After crunching the numbers, the power required to drive this pump turned out to be about 196 hp. After evaluating the pump-specific speed, the chosen bowl efficiency was then checked against a realistic value.

If the total system efficiencies are recalculated using output fluid power at the bowl, along with the now and original input electrical power values, the outcomes are both over 100%. Something is not right.

With Different Motor & Fluid Power Head at Bowl

The above motor appears to be insufficient to drive the pump. At least a 200-hp motor should work. If a 200-hp motor is used with incoming currents of 227-amps now and 214-amps original, incoming electrical power would be about 206-hp now and 194-hp original. These values yield total system efficiencies of approximately 81.5% now and 86.6% original. These efficiency values seem to be more realistic than the originally calculated 88% and 93.5%.

Now, using the total 200-hp motor and vertical pump system efficiencies, the annual costs of electrical energy turn out to be about $44,890/year now and $42,249/year original. Using the difference, $2,641/year, to determine a payback period, the result is about 8.3 years. Even though this period is shorter than the 10.7 years (w/ ~150-hp motor), it still seems too long of a payback period to justify going ahead with the repair.

System Efficiency Trend

Either the article (~150-hp) or the suggested (~200-hp) total system efficiencies can be used to monitor a pump trend similar to Image 1 in Part 1 of this column.
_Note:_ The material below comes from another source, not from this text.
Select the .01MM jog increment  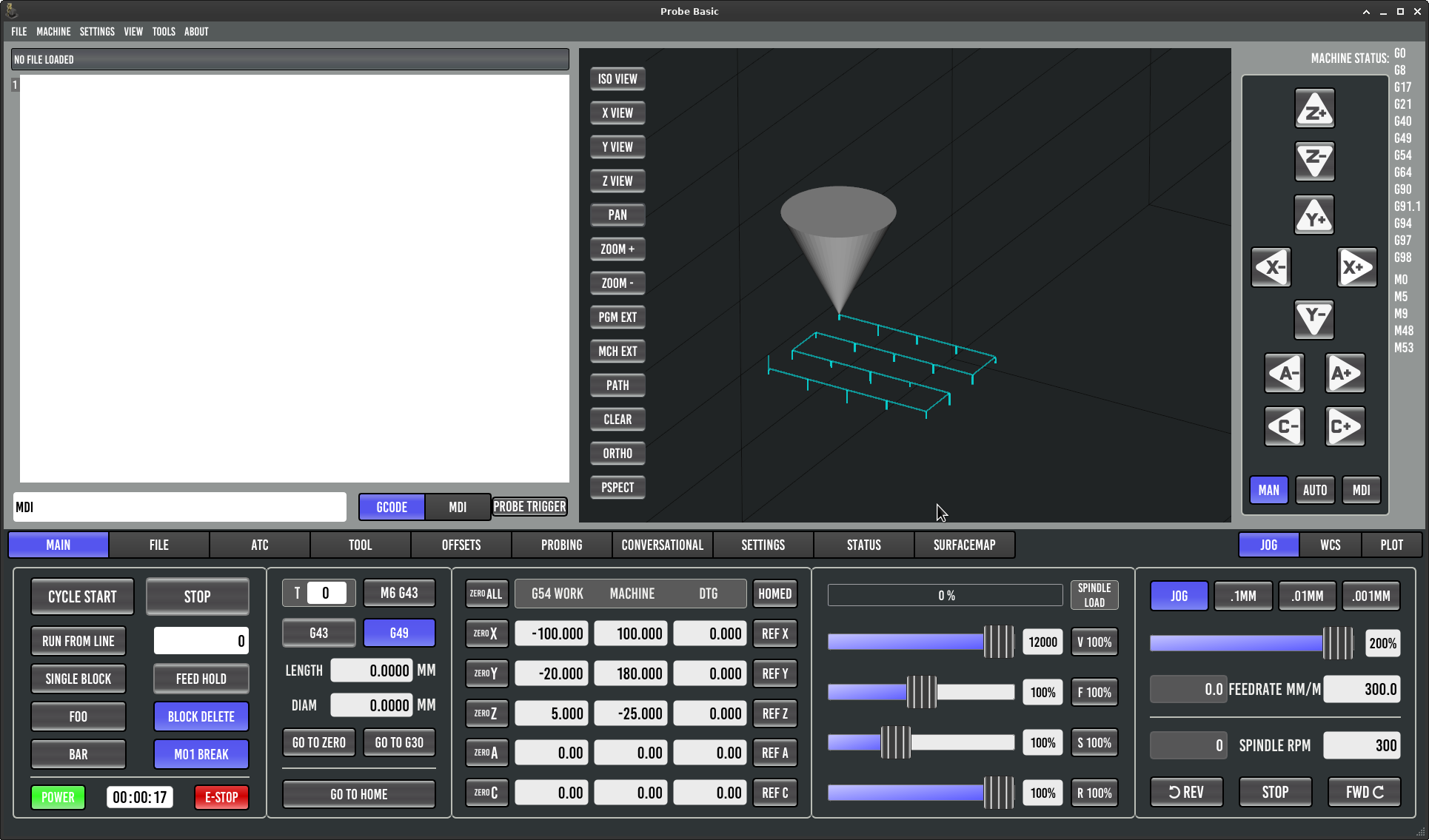(x=1307, y=596)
Assuming that system performance is checked and recorded on an annual basis, the connecting curve between recordings in Image 1 may not represent actual operation or nonoperation in the interim periods.

The small trend rise at time 6 could be the result of operating closer to the pump BEP or may reflect a minor repair between 5 and 6. Likewise, the larger trend rise at time 11 could be the result of operating closer to the pump BEP or may reflect a more major repair between times 10 and 11.